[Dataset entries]
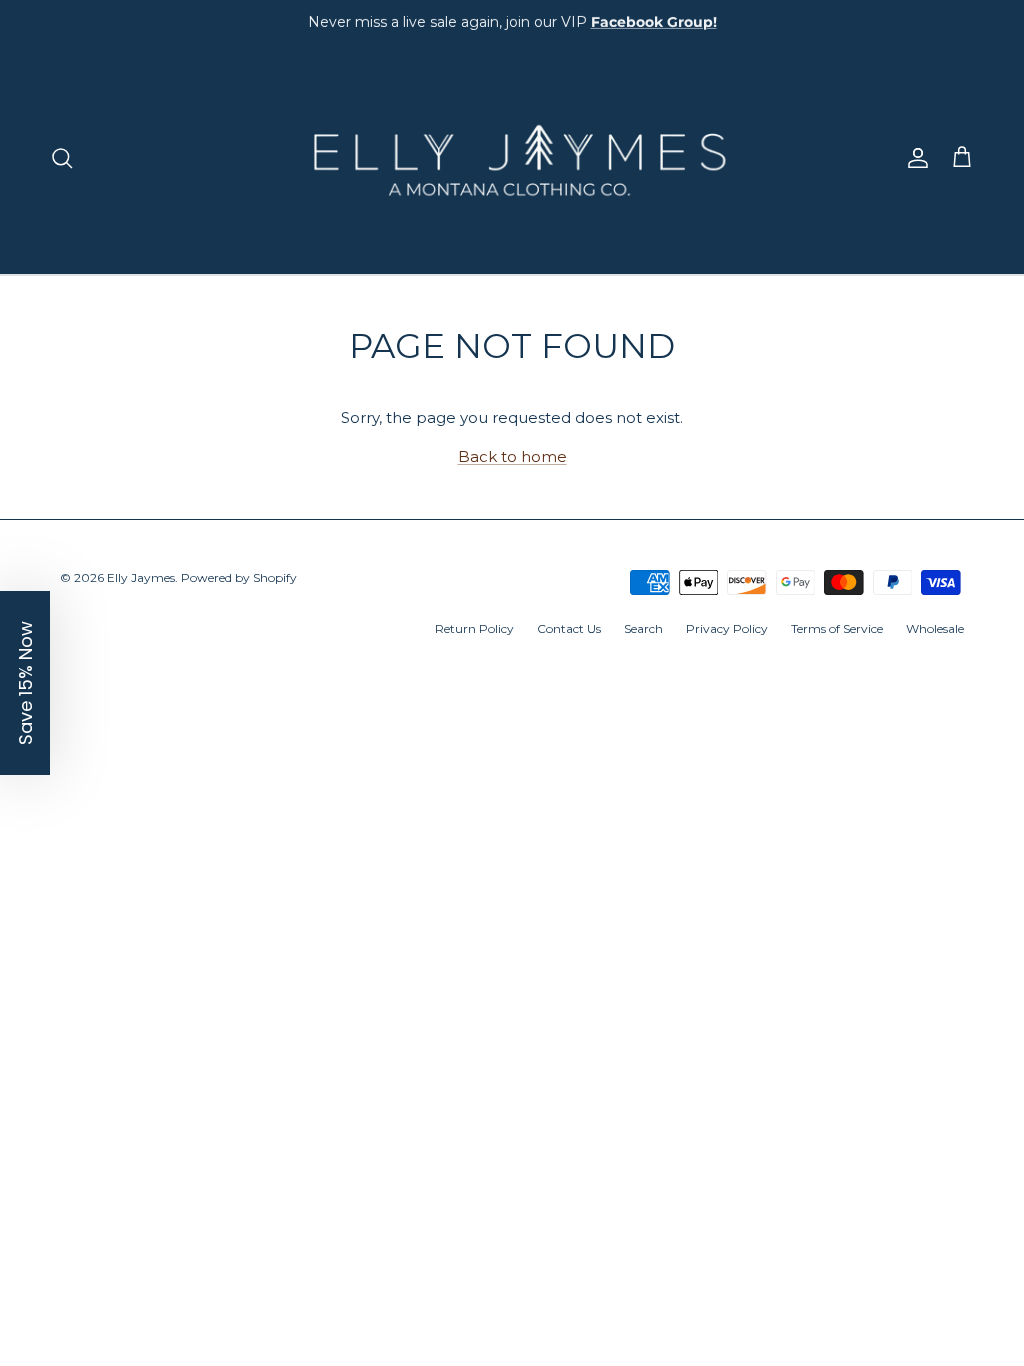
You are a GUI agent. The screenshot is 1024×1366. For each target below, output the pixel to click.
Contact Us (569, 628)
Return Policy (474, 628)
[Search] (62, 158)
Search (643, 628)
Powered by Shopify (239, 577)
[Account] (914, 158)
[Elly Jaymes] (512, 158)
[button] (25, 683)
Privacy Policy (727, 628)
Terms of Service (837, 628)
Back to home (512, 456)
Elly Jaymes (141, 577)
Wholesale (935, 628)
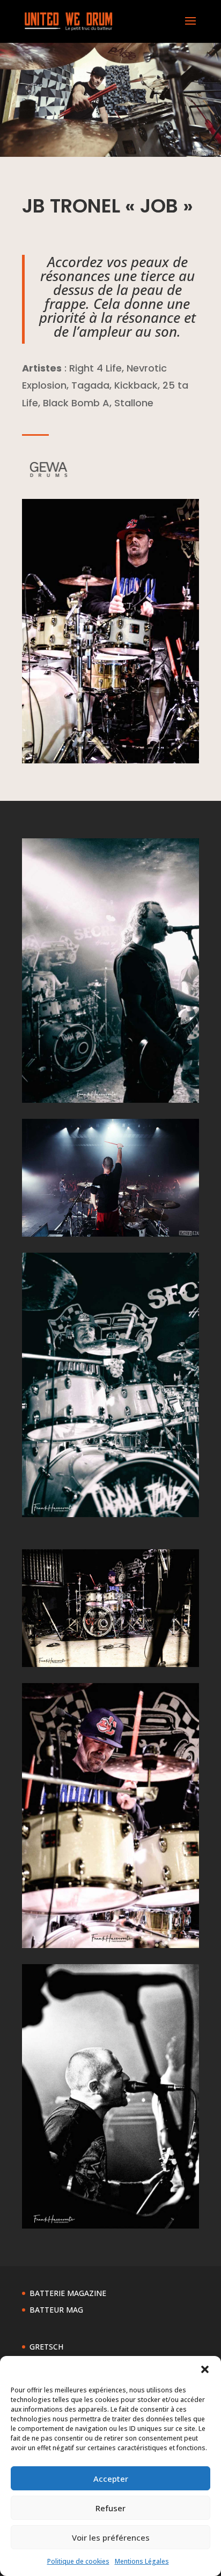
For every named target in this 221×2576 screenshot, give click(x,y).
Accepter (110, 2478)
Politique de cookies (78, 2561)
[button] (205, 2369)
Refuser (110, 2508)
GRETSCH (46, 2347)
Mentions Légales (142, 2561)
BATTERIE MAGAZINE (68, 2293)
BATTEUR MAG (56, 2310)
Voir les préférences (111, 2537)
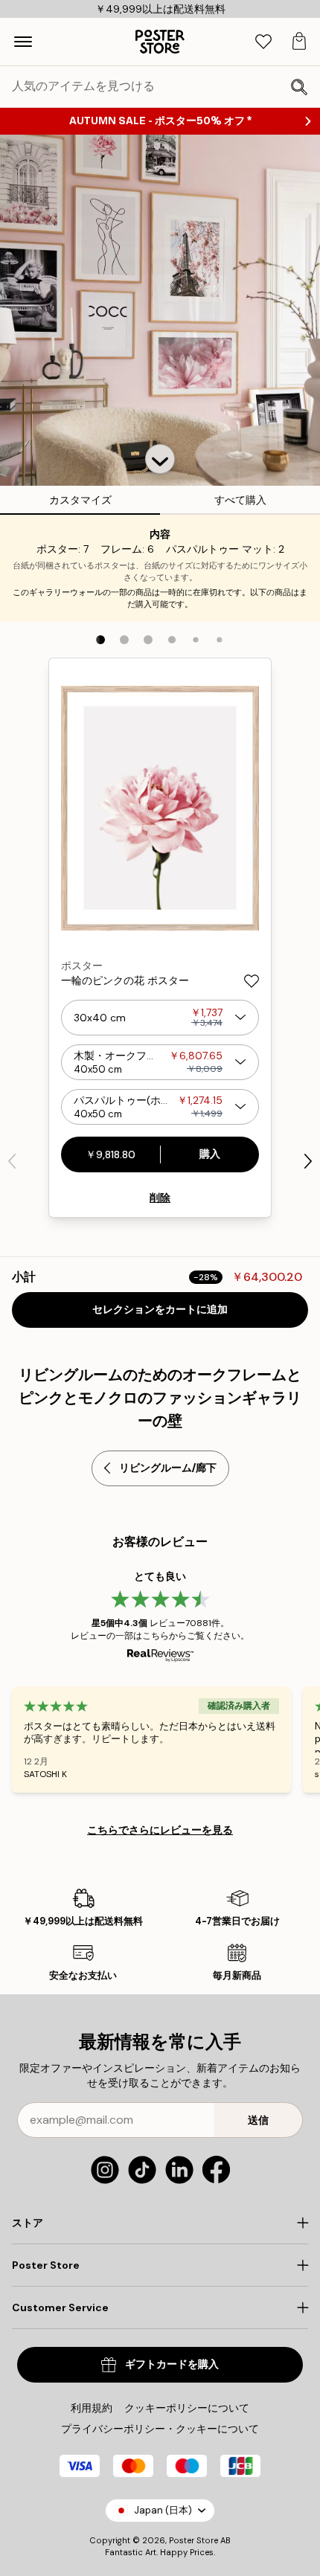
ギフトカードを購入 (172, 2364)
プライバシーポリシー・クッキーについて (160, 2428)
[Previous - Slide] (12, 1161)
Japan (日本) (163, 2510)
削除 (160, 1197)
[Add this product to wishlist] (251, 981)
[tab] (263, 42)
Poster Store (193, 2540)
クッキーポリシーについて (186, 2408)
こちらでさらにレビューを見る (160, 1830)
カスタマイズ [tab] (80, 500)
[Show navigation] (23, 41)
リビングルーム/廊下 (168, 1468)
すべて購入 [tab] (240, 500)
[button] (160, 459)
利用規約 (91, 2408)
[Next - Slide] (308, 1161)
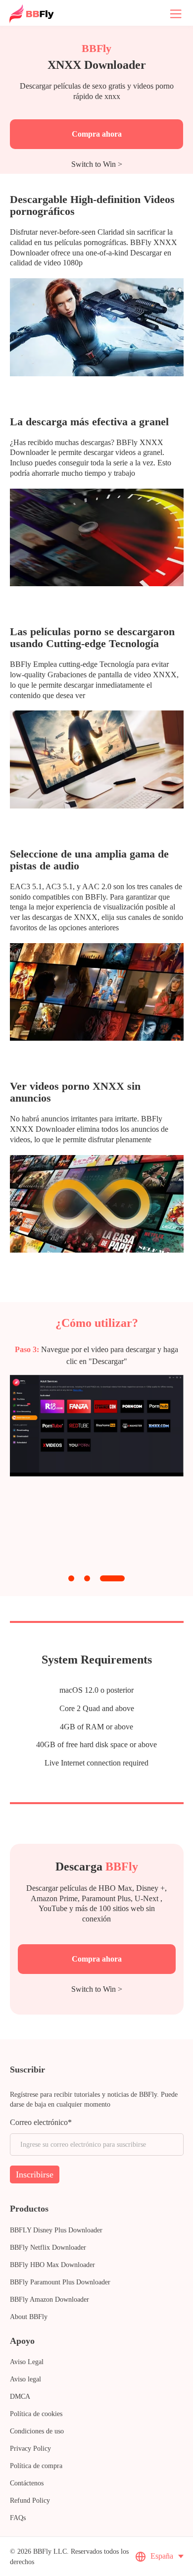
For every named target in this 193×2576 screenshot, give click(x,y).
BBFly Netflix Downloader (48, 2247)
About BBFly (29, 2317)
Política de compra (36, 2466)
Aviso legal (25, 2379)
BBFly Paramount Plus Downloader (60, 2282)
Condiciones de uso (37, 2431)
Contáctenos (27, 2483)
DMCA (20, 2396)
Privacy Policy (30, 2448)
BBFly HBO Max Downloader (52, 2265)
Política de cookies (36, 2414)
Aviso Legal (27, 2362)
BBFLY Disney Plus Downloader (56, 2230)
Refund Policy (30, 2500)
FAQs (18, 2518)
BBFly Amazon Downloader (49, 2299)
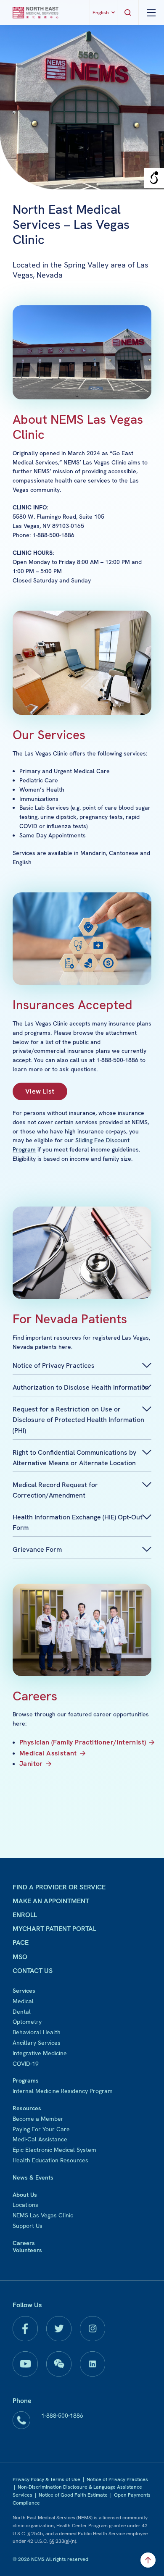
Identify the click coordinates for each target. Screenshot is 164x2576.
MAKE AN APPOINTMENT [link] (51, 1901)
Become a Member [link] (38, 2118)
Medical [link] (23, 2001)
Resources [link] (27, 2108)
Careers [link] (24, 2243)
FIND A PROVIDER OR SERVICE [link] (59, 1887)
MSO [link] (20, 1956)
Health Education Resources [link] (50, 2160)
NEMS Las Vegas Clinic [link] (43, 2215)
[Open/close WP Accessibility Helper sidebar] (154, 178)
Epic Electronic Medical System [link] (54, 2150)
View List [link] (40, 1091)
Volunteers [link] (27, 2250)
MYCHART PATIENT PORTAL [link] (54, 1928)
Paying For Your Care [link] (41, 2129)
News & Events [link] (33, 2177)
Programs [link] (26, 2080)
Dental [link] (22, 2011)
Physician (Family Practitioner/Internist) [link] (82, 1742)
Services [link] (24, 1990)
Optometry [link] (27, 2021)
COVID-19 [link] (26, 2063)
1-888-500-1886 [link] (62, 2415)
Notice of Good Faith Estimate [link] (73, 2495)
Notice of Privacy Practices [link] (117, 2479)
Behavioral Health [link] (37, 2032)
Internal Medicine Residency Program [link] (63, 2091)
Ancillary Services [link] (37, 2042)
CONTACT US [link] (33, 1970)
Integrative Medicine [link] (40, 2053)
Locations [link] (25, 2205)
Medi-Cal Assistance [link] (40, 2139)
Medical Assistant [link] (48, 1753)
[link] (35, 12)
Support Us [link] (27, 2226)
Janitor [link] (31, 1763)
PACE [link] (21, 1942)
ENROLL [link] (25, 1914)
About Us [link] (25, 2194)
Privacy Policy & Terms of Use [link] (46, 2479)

# ACTIVITY
Please copy out from the data above, without any picture, exactly the lines running from the one that holds "DMCA (20, 2396)" through the one that holds "Identify the click", and nothing beyond them.

# RESPONSE TO THE EXERCISE
DMCA (20, 2396)
Privacy Policy (30, 2448)
BBFly HBO Max Downloader (52, 2265)
Política de cookies (36, 2414)
Aviso Legal (27, 2362)
BBFLY Disney Plus Downloader (56, 2230)
Refund Policy (30, 2500)
FAQs (18, 2518)
BBFly Amazon Downloader (49, 2299)
Identify the click coordinates for each target. Screenshot is 164x2576.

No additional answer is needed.